==== Provided data

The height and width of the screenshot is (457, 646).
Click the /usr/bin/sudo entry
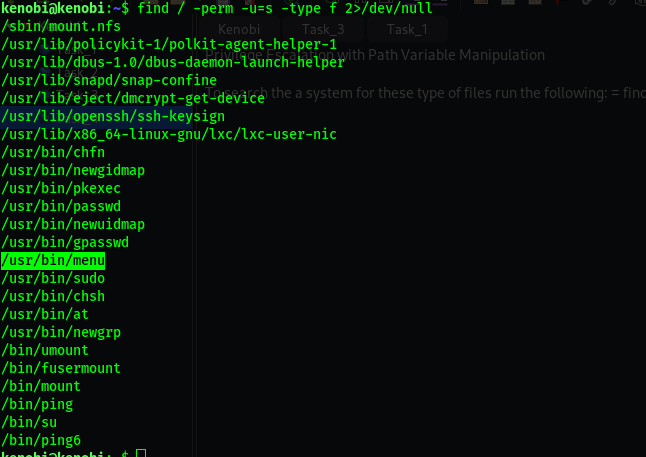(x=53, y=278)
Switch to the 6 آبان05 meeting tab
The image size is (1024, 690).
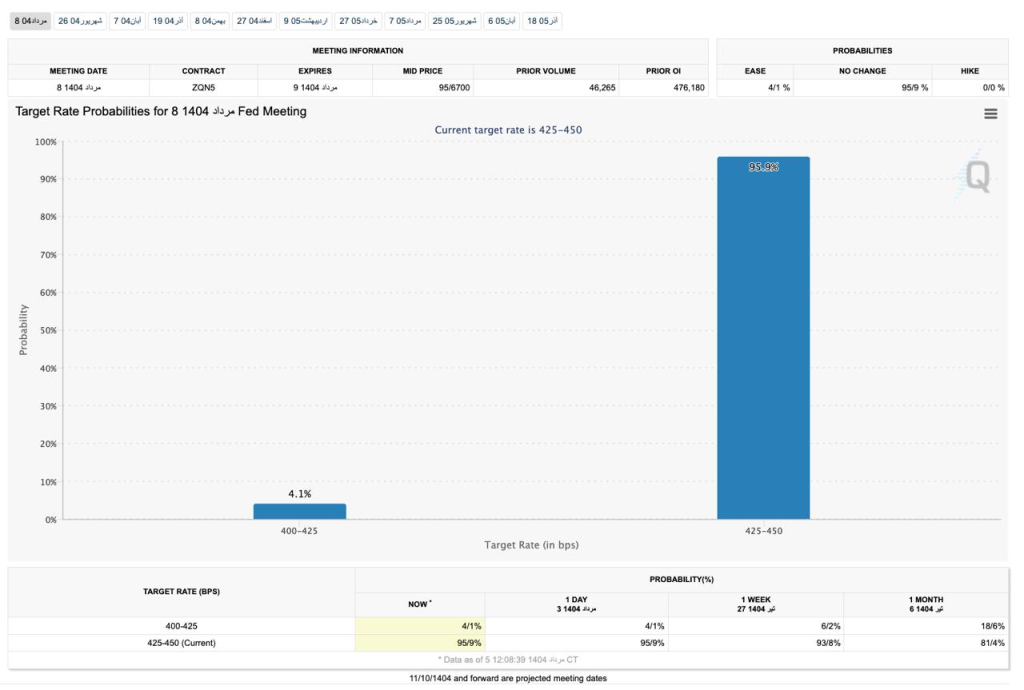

========
==== Provided data

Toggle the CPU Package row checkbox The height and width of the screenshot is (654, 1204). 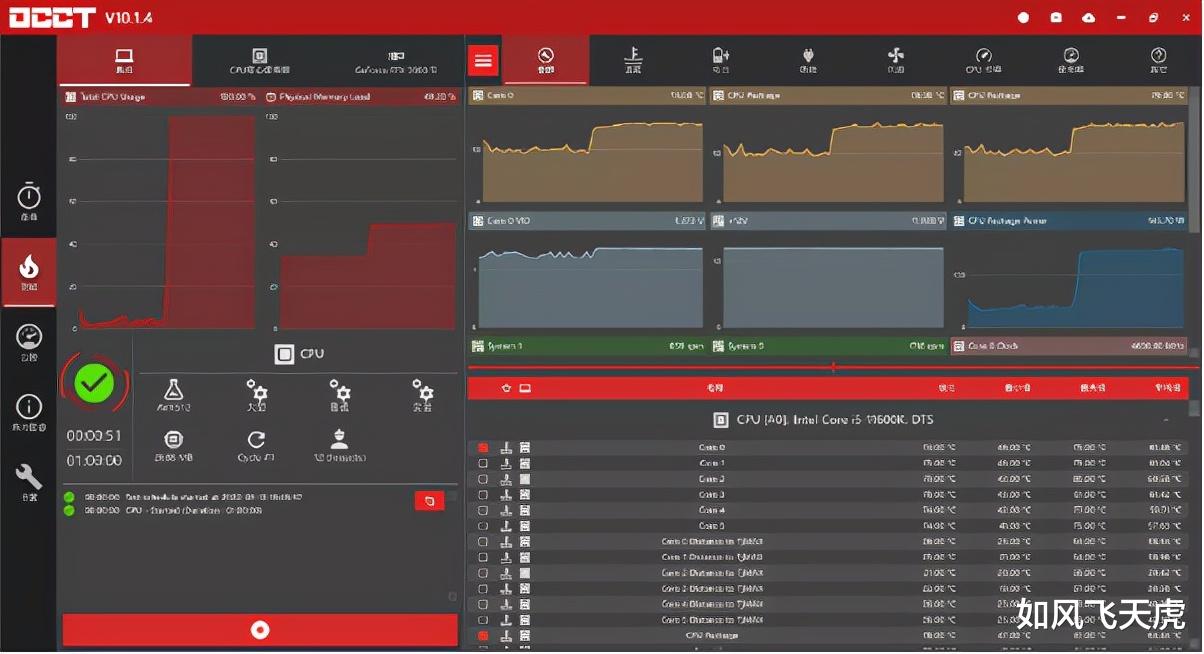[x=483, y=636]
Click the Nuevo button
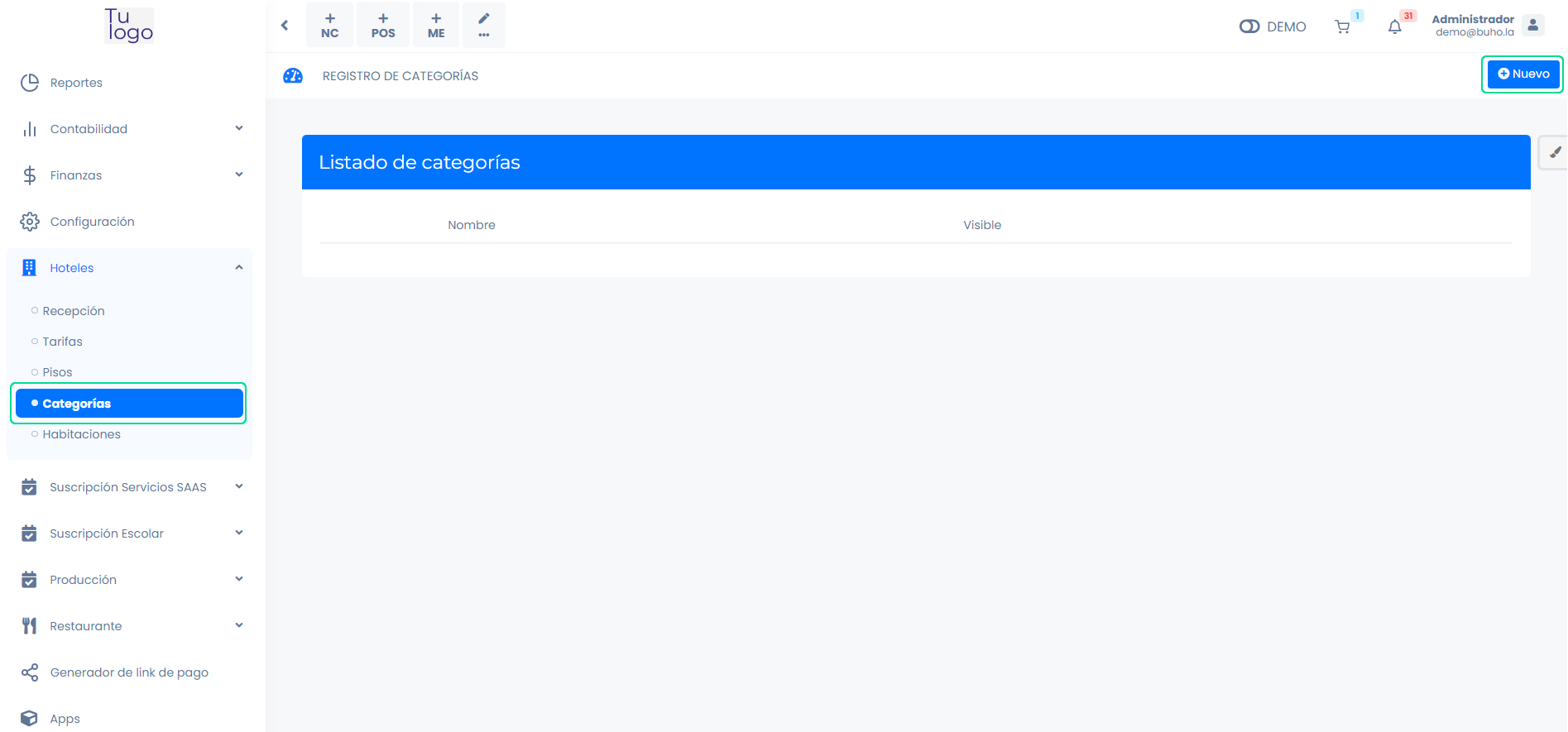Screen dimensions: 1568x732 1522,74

========

Aim of the exercise:
Leaving every picture aside, reproduce exactly the lines above from the one with "The height and width of the screenshot is (457, 646)." up to and including the one with "The image size is (1024, 690).", and no others.

Solved exercise:
The height and width of the screenshot is (457, 646).
Click the /usr/bin/sudo entry
(x=53, y=278)
Switch to the 6 آبان05 meeting tab
The image size is (1024, 690).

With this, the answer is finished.